# Park Photo Shoot



## camz (Jul 23, 2009)

This was our most recent photoshoot and was done with all natural light at 10am in a local park. The objective of this shoot is a "natural colorful look". All C&C welcome.

1






2






3





4





5





6





7





8





9





10


----------



## _rebecca_ (Jul 24, 2009)

These are fantastic. I love the colours and I think you achieved your objective. I especially like #1, 2, and 6! Did you use a fill flash or a reflector for these?

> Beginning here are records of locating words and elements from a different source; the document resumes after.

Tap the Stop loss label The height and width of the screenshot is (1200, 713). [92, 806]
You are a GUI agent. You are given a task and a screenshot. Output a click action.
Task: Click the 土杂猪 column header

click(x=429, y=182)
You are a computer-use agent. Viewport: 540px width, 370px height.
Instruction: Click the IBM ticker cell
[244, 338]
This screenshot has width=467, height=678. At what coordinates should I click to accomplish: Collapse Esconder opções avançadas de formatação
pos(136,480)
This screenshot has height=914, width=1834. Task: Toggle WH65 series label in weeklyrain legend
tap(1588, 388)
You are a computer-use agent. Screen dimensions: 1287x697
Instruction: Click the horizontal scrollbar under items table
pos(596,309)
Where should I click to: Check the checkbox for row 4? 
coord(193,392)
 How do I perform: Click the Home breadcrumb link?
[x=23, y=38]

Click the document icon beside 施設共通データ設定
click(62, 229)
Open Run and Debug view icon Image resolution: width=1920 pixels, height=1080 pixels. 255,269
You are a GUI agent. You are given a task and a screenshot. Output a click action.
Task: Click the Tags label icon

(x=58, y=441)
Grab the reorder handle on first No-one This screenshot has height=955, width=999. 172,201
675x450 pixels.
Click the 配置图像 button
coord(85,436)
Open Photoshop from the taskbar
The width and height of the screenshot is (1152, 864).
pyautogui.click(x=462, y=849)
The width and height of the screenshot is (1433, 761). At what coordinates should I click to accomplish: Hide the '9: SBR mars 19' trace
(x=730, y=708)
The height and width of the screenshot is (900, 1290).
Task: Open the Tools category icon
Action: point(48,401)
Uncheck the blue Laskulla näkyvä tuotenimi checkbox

In #8 I find the trike handlebars to be too bright, they pull my attention from her face,  but I love the light so I'm not sure what could be done about that.


----------



## Kcc (Jul 24, 2009)

They are great!  Specially the models you got, they know very well of what they are doing...1, 2, 5 and 10 are really nice.  :thumbup: for the models!


----------



## Breanna (Jul 24, 2009)

Excellent! Really like 3 and 7. 10 is the only one that I'm "eh" about. Gorgeous, gorgeous kids.


----------



## camz (Jul 24, 2009)

_rebecca_ said:


> These are fantastic. I love the colours and I think you achieved your objective. I especially like #1, 2, and 6! Did you use a fill flash or a reflector for these?
> 
> In #8 I find the trike handlebars to be too bright, they pull my attention from her face, but I love the light so I'm not sure what could be done about that.


 
Thanks for the comments .  No fill flash just reflectors sometimes.  I think your right about #8, I think the whole picture might be a little blown out.



_Kcc_ said:


> They are great! Specially the models you got, they know very well of what they are doing...1, 2, 5 and 10 are really nice. :thumbup: for the models!.


 
Thanks KCC :thumbup:.  These kids were awesome to shoot.  We pretty much let them do their thing and we just shot away barely posing them. It was great.


----------



## camz (Jul 24, 2009)

Breanna said:


> Excellent! Really like 3 and 7. 10 is the only one that I'm "eh" about. Gorgeous, gorgeous kids.


 
Appreciate the input Breanna .  I was wondering what didn't do it for you in #10, was it the pose, composition ?


----------



## HeY iTs ScOTtY (Jul 24, 2009)

#2...lol love it


----------



## rabhobbes (Jul 24, 2009)

:thumbup::thumbup:

And I really like the double-composition on #3 and 8. Looks cool!


----------



## KmH (Jul 24, 2009)

Well done. :thumbup:


----------



## camz (Jul 24, 2009)

HeY iTs ScOTtY said:


> #2...lol love it



Thanks! his mom likes this candid shot too.



rabhobbes said:


> :thumbup::thumbup:
> 
> And I really like the double-composition on #3 and 8. Looks cool!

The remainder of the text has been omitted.